Analyzing real-world SPARQL queries and ontology-based data access in the context of probabilistic data

Schönfisch, Jörg ; Stuckenschmidt, Heiner

Document Type: Article
Year of publication: 2017
The title of a journal, publication series: International journal of approximate reasoning
Volume: 90
Page range: 374-388
Place of publication: Amsterdam [u.a.]
Publishing house: Elsevier
ISSN: 0888-613X
Publication language: English
Institution: School of Business Informatics and Mathematics > Praktische Informatik II (Stuckenschmidt 2009-)

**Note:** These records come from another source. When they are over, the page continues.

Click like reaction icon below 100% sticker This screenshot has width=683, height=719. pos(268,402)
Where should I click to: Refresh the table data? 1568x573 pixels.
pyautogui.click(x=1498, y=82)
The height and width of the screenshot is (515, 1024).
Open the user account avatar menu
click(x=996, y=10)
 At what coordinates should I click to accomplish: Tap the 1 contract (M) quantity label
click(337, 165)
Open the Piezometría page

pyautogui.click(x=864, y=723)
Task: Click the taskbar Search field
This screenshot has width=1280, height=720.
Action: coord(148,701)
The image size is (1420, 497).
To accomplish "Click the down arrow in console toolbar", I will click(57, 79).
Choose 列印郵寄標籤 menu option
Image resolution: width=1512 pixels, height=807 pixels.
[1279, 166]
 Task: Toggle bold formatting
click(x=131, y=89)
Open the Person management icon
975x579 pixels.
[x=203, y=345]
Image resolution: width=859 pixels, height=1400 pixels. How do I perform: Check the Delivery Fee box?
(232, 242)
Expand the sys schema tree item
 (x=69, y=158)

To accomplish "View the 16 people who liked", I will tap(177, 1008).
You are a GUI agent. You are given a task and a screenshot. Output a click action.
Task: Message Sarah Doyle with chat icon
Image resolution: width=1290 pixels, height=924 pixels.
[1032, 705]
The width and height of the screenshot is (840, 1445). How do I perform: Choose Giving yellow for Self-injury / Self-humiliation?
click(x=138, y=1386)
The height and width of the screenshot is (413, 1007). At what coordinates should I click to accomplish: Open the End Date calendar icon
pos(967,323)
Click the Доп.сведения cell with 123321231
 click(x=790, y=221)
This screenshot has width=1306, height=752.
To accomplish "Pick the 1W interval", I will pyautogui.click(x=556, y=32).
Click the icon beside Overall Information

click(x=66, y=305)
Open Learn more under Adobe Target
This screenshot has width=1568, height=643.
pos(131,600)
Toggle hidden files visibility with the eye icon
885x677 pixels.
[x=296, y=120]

Subject: 004 Computer science, internet
Keywords (English): Safeness of probabilistic queries ; SPARQL ; Probabilistic data ; Linked data
Abstract: Handling uncertain knowledge is crucial for modeling many real world domains. Ontologies and ontology-based data access (OBDA) have proven to be versatile methods to capture this knowledge. Multiple systems for OBDA have been developed and there is theoretical work towards probabilistic OBDA, namely identifying efficiently processable queries. These queries are called safe queries. However, there is no analysis on the safeness of probabilistic queries in real-world applications, and there exists no tool support for applying the existing formalisms to the standard query language of SPARQL. In this paper we investigate queries collected from several public SPARQL endpoints and determine the distribution of safe and unsafe queries. This analysis shows that many queries in practice are safe, making probabilistic OBDA feasible and practical to fulfill real-world users' information needs. Furthermore, we design and conduct benchmarks on real-world and generated data sets which show that the approach of answering safe queries in the appropriate way is scalable to large amounts of data.